Forty eight years ago today, some 600 civil rights marchers headed east out of Selma, Alabama toward Montgomery. The demonstrators only made it six blocks to the Edmond Pettus Bridge before they were confronted by state and local police carrying billy clubs and tear gas for what infamously became known as "Bloody Sunday."
At the time, Alabama governor George Wallace--known for his declaration of "segregation now, segregation tomorrow and segregation forever,"-- ordered the march to be stopped on grounds of public safety. Wallace's strong words and actions have left a dark stain of bigotry and discrimination on his family's legacy--one his daughter, Peggy Kennedy Wallace is looking to change.
Today, Kennedy Wallace, who is writing a book about the impact her father's politics had on his family, has walked across Edmond Pettus Bridge hand in hand with Congressman John Lewis.
"I told him, 'I've crossed many bridges in my life, and I'll cross many, many more.
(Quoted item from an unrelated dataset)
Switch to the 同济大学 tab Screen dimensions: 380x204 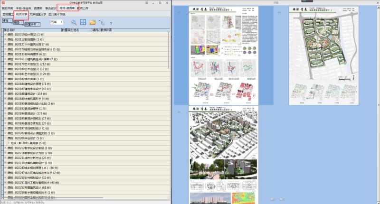click(x=22, y=14)
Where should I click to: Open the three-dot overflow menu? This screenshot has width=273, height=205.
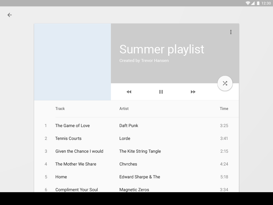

But the most important bridge I'll ever cross in my life is the one I crossed with you,' in 2009," she said.
Lewis, who was recently moved to tears when an Alabama police chief apologized for failing to protect the Freedom Riders during a trip to Montgomery, was badly beaten on the bridge that fateful day.
It's the same sort of growth that Kennedy Wallace says she's aiming to achieve for her family, herself and others.
"I just would like for my children to not remember where my father stood, but where I am standing now."